**Instructions for the task**
Retype each line exactly as it stands, beginning at the first line of the material and finishing with the line that contains "This screenshot has width=455, height=600.".

**The records**
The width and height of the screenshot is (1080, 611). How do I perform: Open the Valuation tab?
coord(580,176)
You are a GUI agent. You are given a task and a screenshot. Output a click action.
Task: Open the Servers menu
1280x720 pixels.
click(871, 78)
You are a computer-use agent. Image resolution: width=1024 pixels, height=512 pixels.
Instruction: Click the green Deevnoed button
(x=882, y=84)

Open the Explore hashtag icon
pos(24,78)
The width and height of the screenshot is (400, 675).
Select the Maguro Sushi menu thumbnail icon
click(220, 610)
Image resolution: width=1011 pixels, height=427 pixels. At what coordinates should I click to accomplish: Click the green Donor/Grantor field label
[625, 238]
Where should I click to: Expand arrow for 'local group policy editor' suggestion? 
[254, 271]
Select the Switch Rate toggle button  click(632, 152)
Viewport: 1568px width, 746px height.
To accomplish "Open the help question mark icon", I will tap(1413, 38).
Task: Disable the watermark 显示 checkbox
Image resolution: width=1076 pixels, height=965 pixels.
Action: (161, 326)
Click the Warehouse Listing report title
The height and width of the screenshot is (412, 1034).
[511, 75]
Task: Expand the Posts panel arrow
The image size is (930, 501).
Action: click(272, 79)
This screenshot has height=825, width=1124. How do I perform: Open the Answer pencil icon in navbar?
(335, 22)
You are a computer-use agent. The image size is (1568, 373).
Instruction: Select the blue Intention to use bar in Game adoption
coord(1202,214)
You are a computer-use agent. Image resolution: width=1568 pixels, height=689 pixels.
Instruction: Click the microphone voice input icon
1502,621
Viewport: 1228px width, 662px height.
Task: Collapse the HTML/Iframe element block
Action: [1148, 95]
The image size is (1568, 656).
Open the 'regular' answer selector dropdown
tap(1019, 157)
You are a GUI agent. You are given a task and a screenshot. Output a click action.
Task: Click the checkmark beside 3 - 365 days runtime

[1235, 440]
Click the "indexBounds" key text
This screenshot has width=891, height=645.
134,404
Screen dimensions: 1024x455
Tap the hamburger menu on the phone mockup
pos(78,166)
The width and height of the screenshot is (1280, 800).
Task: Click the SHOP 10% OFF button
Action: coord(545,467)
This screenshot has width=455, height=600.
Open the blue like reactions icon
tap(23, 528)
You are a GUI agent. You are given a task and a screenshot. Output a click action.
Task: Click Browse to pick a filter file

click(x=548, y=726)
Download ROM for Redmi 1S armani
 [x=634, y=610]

**Output for this exercise**
The width and height of the screenshot is (1080, 611). How do I perform: Open the Valuation tab?
coord(580,176)
You are a GUI agent. You are given a task and a screenshot. Output a click action.
Task: Open the Servers menu
1280x720 pixels.
click(871, 78)
You are a computer-use agent. Image resolution: width=1024 pixels, height=512 pixels.
Instruction: Click the green Deevnoed button
(x=882, y=84)

Open the Explore hashtag icon
pos(24,78)
The width and height of the screenshot is (400, 675).
Select the Maguro Sushi menu thumbnail icon
click(220, 610)
Image resolution: width=1011 pixels, height=427 pixels. At what coordinates should I click to accomplish: Click the green Donor/Grantor field label
[625, 238]
Where should I click to: Expand arrow for 'local group policy editor' suggestion? 
[254, 271]
Select the Switch Rate toggle button  click(632, 152)
Viewport: 1568px width, 746px height.
To accomplish "Open the help question mark icon", I will tap(1413, 38).
Task: Disable the watermark 显示 checkbox
Image resolution: width=1076 pixels, height=965 pixels.
Action: (161, 326)
Click the Warehouse Listing report title
The height and width of the screenshot is (412, 1034).
[511, 75]
Task: Expand the Posts panel arrow
The image size is (930, 501).
Action: click(272, 79)
This screenshot has height=825, width=1124. How do I perform: Open the Answer pencil icon in navbar?
(335, 22)
You are a computer-use agent. The image size is (1568, 373).
Instruction: Select the blue Intention to use bar in Game adoption
coord(1202,214)
You are a computer-use agent. Image resolution: width=1568 pixels, height=689 pixels.
Instruction: Click the microphone voice input icon
1502,621
Viewport: 1228px width, 662px height.
Task: Collapse the HTML/Iframe element block
Action: [1148, 95]
The image size is (1568, 656).
Open the 'regular' answer selector dropdown
tap(1019, 157)
You are a GUI agent. You are given a task and a screenshot. Output a click action.
Task: Click the checkmark beside 3 - 365 days runtime

[1235, 440]
Click the "indexBounds" key text
This screenshot has width=891, height=645.
134,404
Screen dimensions: 1024x455
Tap the hamburger menu on the phone mockup
pos(78,166)
The width and height of the screenshot is (1280, 800).
Task: Click the SHOP 10% OFF button
Action: coord(545,467)
This screenshot has width=455, height=600.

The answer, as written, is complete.